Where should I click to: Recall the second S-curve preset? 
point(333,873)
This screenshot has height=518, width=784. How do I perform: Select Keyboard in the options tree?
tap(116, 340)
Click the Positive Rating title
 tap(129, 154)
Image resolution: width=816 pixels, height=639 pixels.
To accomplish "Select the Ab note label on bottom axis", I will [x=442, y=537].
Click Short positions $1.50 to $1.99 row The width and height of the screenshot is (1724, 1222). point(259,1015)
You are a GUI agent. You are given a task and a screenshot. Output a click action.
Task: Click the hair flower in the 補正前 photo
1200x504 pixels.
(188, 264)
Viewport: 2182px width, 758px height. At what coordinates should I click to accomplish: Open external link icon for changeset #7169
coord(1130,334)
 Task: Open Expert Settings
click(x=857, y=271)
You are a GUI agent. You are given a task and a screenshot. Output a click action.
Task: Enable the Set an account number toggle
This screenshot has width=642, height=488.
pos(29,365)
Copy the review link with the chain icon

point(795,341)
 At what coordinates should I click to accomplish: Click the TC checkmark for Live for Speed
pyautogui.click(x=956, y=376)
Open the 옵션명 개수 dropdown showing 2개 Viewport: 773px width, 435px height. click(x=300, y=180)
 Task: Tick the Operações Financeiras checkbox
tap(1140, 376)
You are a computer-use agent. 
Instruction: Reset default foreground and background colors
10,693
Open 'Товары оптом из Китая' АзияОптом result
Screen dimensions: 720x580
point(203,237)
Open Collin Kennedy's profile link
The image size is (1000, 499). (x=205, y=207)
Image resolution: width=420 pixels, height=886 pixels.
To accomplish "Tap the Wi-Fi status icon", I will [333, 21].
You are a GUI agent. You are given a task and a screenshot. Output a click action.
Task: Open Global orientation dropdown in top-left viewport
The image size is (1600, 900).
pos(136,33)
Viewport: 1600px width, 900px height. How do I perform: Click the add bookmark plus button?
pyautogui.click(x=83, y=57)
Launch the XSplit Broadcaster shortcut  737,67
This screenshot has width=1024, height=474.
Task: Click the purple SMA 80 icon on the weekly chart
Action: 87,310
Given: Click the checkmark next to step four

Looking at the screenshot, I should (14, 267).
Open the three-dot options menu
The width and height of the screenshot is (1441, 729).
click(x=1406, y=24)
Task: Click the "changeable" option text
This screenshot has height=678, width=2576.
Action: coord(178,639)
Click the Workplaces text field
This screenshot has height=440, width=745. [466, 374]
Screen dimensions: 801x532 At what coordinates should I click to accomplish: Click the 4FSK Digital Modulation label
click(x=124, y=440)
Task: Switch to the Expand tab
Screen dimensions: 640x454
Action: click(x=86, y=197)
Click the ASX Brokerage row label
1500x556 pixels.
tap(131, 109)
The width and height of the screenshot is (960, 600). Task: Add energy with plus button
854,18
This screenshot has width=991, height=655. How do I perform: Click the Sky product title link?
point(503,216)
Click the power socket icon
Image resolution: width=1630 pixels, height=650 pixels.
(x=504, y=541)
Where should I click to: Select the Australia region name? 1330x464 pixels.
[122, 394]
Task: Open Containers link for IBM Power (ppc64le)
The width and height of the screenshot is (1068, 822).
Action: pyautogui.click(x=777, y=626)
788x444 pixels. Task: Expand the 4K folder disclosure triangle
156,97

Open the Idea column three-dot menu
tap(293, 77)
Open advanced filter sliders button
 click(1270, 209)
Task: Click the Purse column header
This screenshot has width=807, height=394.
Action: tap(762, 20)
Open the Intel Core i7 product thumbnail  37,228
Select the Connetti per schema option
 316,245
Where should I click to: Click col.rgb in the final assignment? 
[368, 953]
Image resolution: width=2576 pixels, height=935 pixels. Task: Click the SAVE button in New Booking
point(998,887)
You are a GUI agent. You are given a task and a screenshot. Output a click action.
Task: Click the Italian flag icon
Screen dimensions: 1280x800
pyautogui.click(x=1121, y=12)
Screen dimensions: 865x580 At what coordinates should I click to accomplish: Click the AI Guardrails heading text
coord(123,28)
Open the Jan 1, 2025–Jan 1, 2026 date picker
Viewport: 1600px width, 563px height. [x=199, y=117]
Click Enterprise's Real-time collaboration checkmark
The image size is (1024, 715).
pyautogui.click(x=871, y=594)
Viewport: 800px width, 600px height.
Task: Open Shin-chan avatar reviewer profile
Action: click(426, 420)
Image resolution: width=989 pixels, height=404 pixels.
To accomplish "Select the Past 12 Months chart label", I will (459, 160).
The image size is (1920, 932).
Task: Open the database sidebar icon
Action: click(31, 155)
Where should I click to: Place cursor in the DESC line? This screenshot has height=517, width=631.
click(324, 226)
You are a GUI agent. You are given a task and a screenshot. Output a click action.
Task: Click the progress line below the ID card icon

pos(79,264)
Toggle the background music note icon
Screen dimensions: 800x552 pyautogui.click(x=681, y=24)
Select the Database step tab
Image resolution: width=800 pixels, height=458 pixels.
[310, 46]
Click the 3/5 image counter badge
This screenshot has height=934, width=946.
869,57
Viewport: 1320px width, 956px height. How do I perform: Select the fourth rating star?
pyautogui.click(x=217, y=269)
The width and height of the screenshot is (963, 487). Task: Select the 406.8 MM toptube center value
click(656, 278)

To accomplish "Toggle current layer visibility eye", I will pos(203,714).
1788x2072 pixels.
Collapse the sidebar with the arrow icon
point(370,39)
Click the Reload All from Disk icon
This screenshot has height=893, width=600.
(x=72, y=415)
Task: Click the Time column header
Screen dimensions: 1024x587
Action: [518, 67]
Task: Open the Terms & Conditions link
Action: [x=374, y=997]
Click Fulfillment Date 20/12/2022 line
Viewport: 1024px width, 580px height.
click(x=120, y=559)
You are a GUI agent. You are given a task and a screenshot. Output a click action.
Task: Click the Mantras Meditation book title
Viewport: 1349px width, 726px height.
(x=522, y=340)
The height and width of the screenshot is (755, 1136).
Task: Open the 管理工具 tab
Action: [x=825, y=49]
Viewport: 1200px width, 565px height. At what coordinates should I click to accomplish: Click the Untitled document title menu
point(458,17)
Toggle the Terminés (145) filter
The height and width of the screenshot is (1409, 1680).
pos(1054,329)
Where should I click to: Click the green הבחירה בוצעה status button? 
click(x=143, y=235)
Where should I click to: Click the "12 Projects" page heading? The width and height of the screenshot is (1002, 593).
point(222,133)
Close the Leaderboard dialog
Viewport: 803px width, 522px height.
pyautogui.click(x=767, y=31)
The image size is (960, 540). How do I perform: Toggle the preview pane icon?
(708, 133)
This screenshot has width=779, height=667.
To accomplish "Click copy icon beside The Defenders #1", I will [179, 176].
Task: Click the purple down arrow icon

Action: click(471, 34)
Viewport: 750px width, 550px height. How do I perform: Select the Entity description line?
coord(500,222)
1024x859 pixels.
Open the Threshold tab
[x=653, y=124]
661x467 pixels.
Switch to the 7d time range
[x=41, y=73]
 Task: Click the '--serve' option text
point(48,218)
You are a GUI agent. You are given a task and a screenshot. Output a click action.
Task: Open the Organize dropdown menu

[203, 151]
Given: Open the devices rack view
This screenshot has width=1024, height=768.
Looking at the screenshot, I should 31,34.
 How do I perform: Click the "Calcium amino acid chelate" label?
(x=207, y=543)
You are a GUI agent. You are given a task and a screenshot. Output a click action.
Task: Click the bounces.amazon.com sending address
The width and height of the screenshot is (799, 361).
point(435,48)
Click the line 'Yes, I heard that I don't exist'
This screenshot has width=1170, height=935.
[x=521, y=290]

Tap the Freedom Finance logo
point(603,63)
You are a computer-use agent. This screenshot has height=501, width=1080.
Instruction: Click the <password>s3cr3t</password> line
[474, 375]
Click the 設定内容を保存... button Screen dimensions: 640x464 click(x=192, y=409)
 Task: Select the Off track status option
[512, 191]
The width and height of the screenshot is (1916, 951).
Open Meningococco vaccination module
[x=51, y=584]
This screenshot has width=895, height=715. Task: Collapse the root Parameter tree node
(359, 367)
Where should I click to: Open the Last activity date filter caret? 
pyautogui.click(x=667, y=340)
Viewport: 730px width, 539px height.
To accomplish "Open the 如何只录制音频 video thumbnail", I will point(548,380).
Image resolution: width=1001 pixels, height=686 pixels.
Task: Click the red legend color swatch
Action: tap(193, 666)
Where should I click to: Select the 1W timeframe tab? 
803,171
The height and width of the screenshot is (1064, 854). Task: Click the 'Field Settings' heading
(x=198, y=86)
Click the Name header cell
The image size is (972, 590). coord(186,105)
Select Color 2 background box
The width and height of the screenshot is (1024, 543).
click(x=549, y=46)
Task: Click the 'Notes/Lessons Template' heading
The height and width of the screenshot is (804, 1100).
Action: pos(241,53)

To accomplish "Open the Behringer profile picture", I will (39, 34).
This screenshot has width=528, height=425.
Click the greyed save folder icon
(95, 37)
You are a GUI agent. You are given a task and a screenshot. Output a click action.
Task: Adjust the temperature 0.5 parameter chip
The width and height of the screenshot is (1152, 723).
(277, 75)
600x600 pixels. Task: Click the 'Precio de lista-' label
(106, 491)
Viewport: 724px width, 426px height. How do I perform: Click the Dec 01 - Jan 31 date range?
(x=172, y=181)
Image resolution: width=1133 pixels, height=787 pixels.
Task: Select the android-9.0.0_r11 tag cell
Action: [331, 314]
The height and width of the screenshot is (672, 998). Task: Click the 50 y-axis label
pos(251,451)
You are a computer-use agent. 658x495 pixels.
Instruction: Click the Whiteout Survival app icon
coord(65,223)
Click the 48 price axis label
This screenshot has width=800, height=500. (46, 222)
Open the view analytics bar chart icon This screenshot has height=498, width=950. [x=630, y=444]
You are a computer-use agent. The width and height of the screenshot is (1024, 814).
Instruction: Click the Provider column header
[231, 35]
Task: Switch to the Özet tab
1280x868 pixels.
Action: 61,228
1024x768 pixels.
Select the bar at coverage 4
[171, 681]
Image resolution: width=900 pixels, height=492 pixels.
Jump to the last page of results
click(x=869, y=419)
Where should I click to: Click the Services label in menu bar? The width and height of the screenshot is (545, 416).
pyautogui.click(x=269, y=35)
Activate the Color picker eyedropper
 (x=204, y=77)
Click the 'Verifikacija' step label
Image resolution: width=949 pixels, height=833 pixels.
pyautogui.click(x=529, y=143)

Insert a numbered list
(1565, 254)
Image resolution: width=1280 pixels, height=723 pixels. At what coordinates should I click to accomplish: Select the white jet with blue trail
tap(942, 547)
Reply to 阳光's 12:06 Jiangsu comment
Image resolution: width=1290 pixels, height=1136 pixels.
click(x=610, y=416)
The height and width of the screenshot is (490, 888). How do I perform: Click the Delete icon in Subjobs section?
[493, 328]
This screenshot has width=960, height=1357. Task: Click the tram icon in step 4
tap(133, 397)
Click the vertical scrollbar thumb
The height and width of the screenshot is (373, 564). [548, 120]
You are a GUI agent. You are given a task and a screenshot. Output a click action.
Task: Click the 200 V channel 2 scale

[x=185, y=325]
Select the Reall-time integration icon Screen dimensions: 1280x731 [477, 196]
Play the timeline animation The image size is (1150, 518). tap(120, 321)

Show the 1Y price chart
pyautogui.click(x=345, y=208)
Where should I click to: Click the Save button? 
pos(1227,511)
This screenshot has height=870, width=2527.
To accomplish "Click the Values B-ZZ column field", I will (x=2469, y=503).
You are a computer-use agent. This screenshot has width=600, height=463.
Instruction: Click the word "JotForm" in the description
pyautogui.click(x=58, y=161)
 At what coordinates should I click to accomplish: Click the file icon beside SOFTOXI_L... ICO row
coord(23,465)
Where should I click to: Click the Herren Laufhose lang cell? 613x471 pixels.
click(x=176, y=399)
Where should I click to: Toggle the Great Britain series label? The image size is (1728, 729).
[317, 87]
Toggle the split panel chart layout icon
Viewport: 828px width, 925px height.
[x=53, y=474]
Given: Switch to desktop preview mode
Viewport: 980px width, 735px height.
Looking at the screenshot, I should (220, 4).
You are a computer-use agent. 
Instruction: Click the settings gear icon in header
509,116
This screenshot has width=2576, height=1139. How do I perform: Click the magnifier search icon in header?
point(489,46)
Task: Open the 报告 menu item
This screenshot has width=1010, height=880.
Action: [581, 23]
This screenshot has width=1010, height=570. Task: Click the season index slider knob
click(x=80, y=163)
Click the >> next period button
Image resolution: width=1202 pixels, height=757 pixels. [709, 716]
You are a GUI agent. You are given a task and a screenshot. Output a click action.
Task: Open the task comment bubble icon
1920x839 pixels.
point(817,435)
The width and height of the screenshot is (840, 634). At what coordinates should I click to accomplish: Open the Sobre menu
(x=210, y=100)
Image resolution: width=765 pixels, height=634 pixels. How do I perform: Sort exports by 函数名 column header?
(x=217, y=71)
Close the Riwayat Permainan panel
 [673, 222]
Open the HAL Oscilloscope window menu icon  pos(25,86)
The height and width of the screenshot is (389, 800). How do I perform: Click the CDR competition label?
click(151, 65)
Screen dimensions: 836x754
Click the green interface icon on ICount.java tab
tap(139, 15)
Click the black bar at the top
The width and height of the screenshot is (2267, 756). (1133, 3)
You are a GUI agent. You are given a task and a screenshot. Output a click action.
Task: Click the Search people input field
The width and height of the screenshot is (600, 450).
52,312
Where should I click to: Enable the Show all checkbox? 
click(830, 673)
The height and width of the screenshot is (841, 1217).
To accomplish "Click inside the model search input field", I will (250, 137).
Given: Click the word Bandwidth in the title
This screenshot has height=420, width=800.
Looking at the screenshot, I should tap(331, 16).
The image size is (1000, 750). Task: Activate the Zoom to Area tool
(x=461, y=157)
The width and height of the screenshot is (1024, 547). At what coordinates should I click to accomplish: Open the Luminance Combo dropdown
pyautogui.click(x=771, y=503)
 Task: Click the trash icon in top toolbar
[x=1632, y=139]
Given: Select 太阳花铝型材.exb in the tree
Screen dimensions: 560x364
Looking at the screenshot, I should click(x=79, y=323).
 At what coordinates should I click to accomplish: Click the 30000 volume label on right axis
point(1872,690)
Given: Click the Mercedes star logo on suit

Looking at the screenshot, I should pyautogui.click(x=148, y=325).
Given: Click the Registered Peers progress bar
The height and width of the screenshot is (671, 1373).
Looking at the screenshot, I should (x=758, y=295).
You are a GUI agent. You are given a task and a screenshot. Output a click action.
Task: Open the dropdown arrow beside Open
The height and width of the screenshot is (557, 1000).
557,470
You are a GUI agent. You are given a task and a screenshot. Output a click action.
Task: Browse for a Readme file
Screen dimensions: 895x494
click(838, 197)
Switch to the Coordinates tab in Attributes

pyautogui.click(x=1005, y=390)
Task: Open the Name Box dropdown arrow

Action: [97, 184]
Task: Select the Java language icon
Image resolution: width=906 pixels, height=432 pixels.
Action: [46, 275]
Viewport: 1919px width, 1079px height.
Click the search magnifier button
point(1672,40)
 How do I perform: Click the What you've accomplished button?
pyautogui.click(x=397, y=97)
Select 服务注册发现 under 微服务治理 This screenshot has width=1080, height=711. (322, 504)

• _Exercise details_
Using the records above, find and show each line with the string "computer".

• _Result of the exercise_
You are a computer-use agent. 
You are a computer-use agent. This screenshot has height=501, width=1080.
You are a computer-use agent. 658x495 pixels.
You are a computer-use agent. The width and height of the screenshot is (1024, 814).
You are a computer-use agent. This screenshot has width=600, height=463.
You are a computer-use agent. 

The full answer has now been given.